Coding is hard. Failing is an opportunity to learn. Cliche sure, but this shit is hard. Just ask @wendell about date processing :smiley: Most of the time if you think something is trivial you’ve underestimated the complexity of it :smiley:

Don’t feel bad for writing bugs, literally no one on the planet writes code correct first time, outside of extremely trivial toys.

I was like that… I mean you’ve seen my “Hello o/” thread here. And to be quite frank I still am like that.
Yesterday or something (don’t recall bit of a haze atm) I was working on my ai companions and integrating the new vision sensor into their base behavior and for some reason enemies recognized the player but not the squadmates… the suadmates recognized the enemies tho… even tho they were all using the same code.
Turns out it was the architecure of how I “assembled” them… but did I find that out right away? No. Did I find that out after 10 minutes of diligent poking and prodding? Oh no. Did I walk away from the computer and watch something interesting to forget the current conceptions I had about it and get a fresh perspective when I came back later? You betcha I did.

Being a young person you may not know this but when you write something (irl) and then read it, you’re very likely to overlook any typos you made for the simple reason that you know what it should be. It’s a way to conserve energy by not having to reevaluate things constantly.
If you know that you can work around that. When you’ve bashed your head against the wall for a while and the crunchy sound ain’t coming from the concrete it’s time for another perspective by getting a bit of distance.

Perspective brings me to the next aspect. If you can’t figure out a problem you might be asking the wrong question/asking the question in the wrong way. When you can’t find the answer to the question, change the question.

Next aspect; compound problems. Don’t build a monolith and expect it not to drive you insane. Build iteratively. Figure out your supporting pillars, the core things you need to make your tech work then do a separate, standalone proof of concept project for each of them. Once you get the central pieces working on their own you build the bones and connecting tissues and soon you’ve got yourself a little necromorph shambling around.

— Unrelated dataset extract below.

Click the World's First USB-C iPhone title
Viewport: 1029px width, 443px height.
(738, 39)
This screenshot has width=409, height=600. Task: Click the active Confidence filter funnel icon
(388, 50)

Last aspect; resistance to frustration. Just like the borg it’s impossible to resist the frustration inherent in software development. But you can work in a way that keeps you motivated.
You have to create a positive feedback loop. Small successes that keep you going through the drought-y parts of a project. The first step to that was the previous approach of building in pieces then assembling them. Each piece you get working will make you feel like the king of the world before the computer will slap you with the harsh reality of your fleshy limitations again. But those periodic highs will keep you going longer and with more fervor than if you built, built built and then kept hitting a wall.
Another part of this aspect is project planning and making your wins visible. When you chop up your projects into milestones and sprints, each time you reach one… reward yourself. Piece of chocolate, watching tv, whtever. You’re the master of your skinnerbox, figure out what makes you push the button and use it.
When you’re done with one… don’t delete or archive them. Move them into a “Done” category that’s well visible. Sometimes our memory ain’t the best when we’re at a low point, so looking up at a mountain of tasks ahead can be daunting. If on the other hand you can just look back and gain confidence from the mountain of things you achieved, suddenly the way ahead doesn’t seem to insurmountable.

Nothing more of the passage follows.